▶ **Instructions to follow**:
If a line in the records below holds the word "agent", copy it.

▶ **Stored items**:
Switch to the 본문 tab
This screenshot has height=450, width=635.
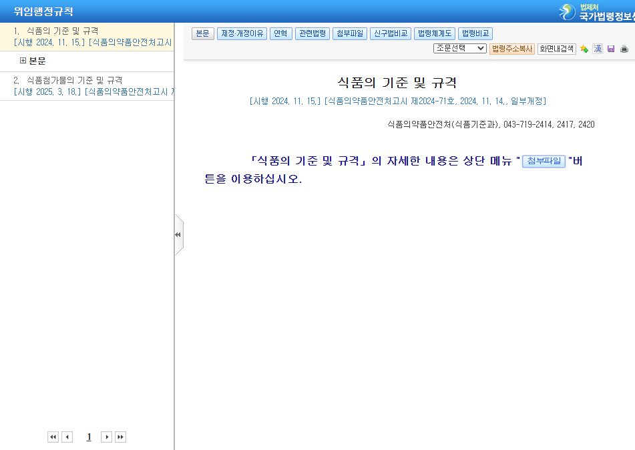pyautogui.click(x=202, y=33)
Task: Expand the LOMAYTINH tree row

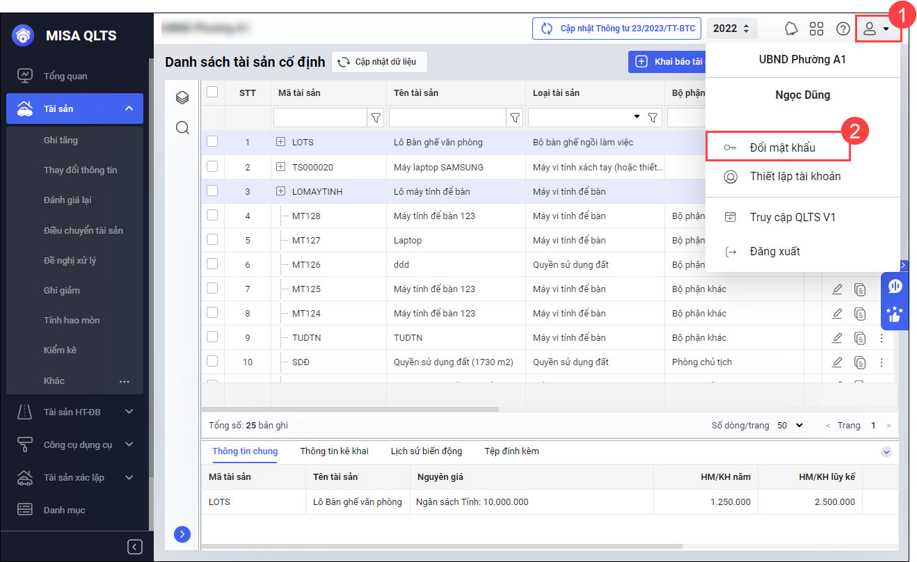Action: [x=281, y=191]
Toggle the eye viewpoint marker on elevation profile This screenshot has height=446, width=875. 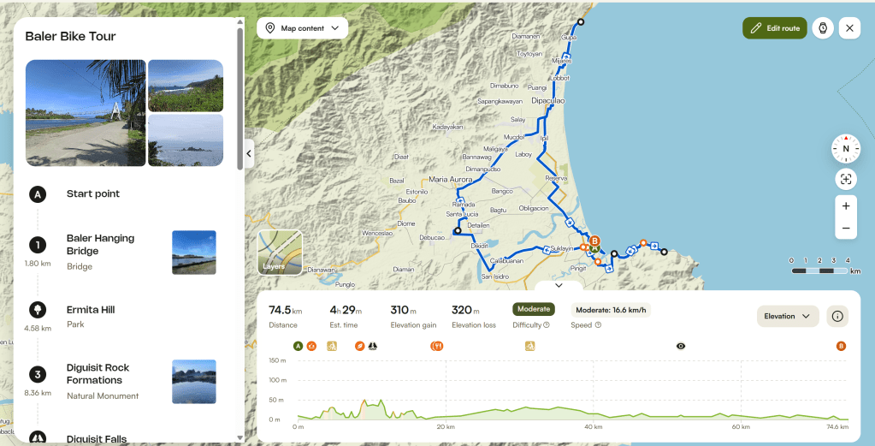click(681, 347)
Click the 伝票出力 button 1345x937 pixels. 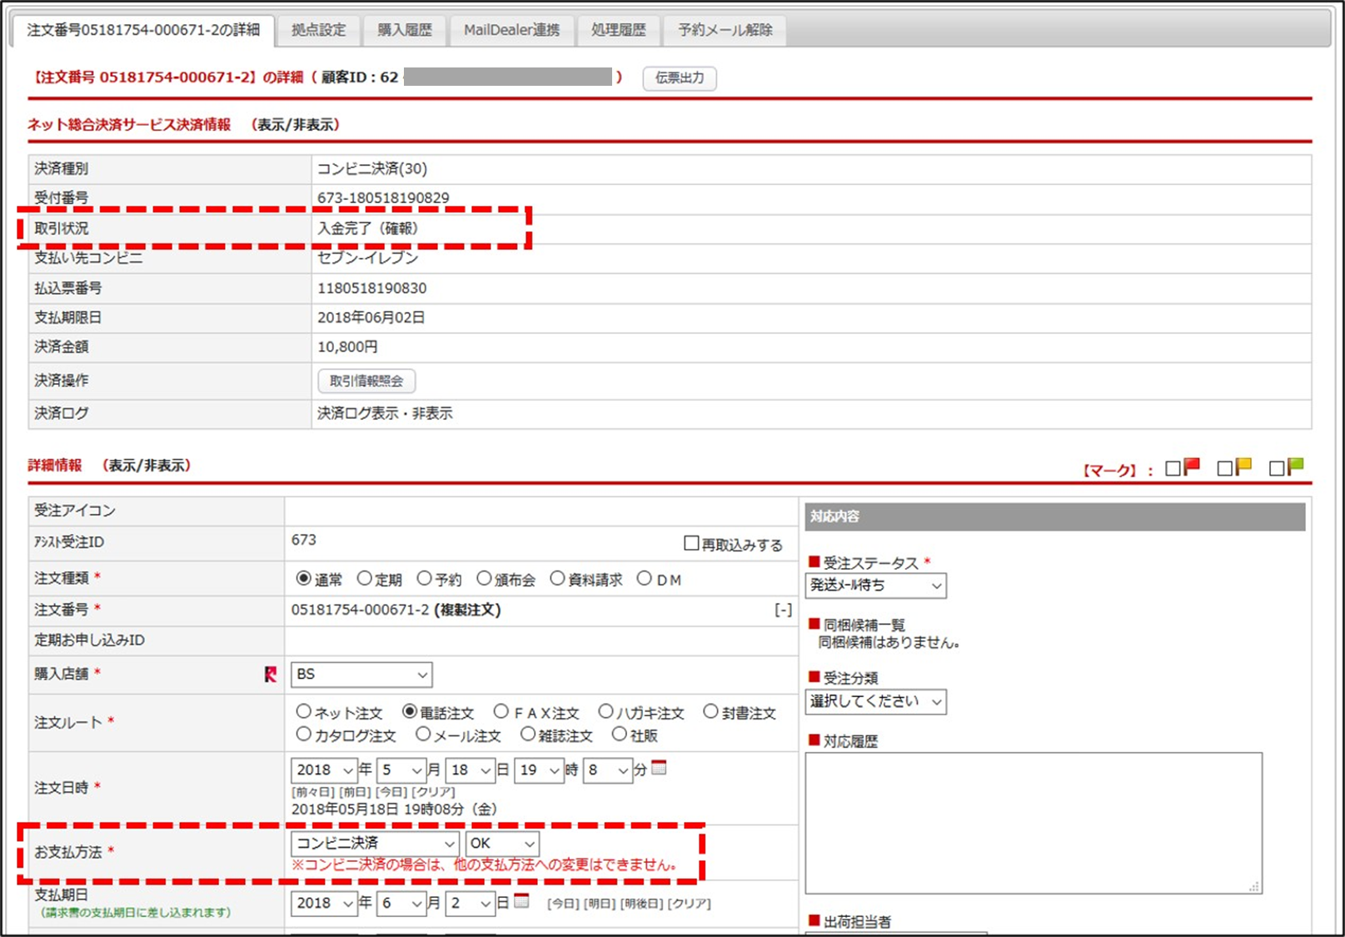(x=680, y=78)
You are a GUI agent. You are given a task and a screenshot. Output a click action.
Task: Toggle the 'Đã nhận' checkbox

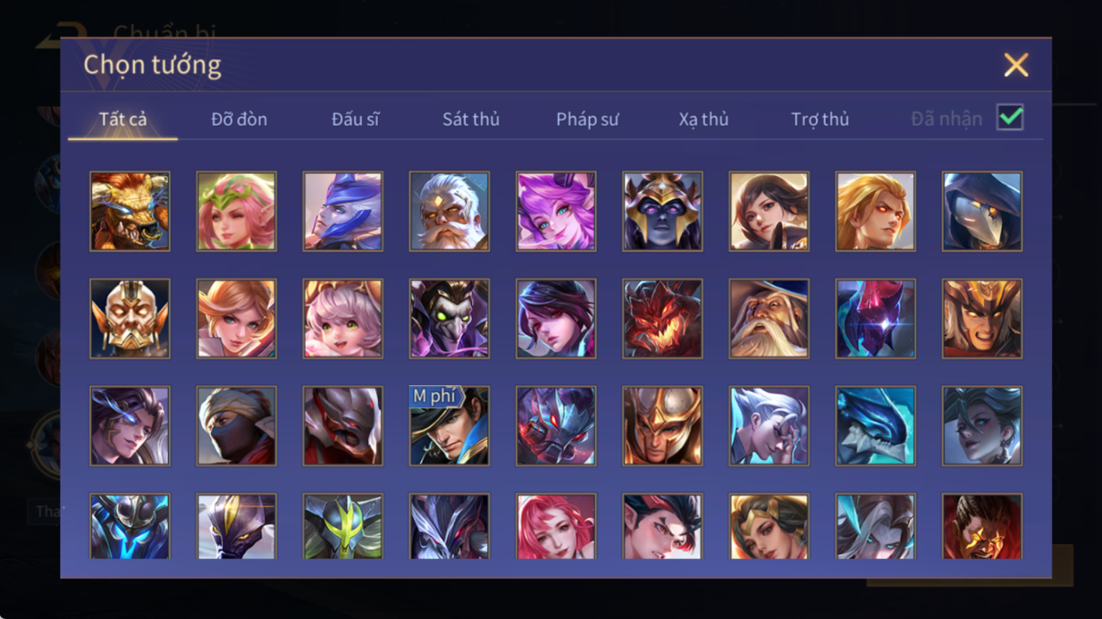[1010, 118]
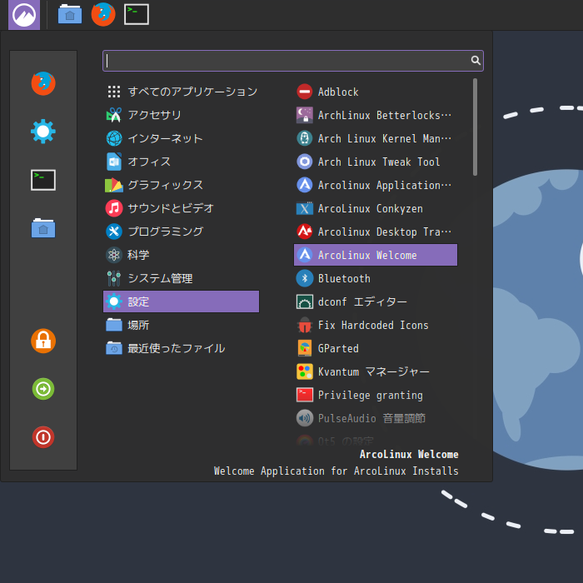Choose the すべてのアプリケーション category

(x=192, y=92)
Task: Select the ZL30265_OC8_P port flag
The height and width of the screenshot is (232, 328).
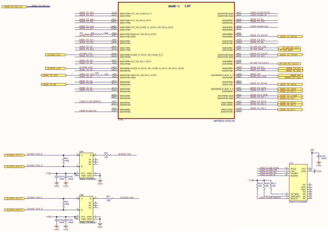Action: tap(15, 198)
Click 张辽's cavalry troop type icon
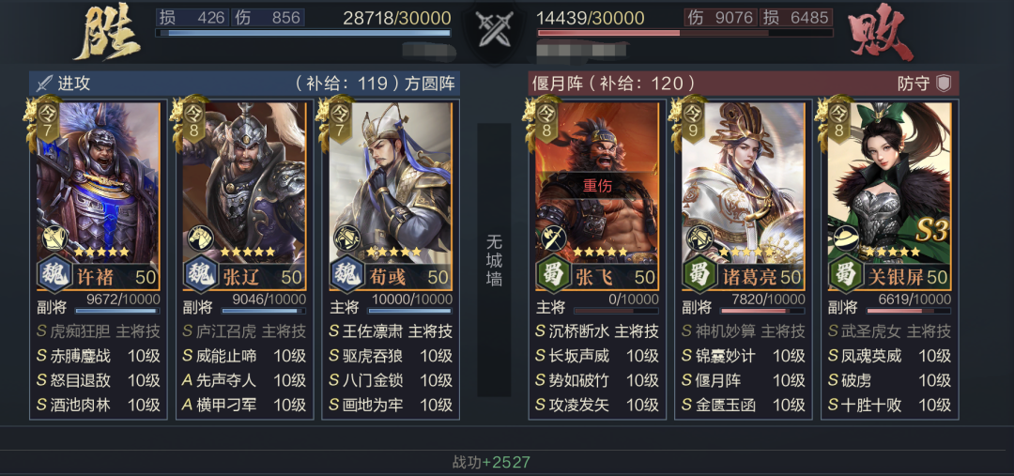Viewport: 1014px width, 476px height. click(x=198, y=238)
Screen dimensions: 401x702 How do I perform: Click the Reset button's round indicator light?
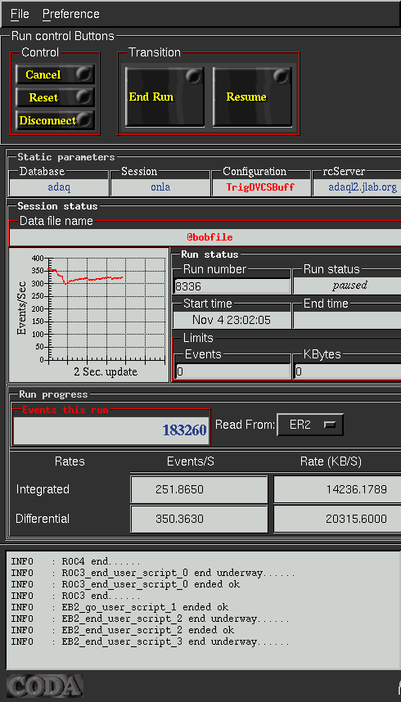click(83, 97)
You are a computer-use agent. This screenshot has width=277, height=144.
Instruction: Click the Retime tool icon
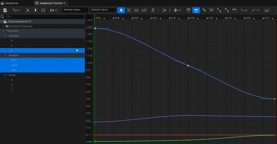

▶ **Answer to the exercise**:
You are a GUI agent. You are given a task and a screenshot. Output a click action.
You are a computer-use agent. This screenshot has width=277, height=144.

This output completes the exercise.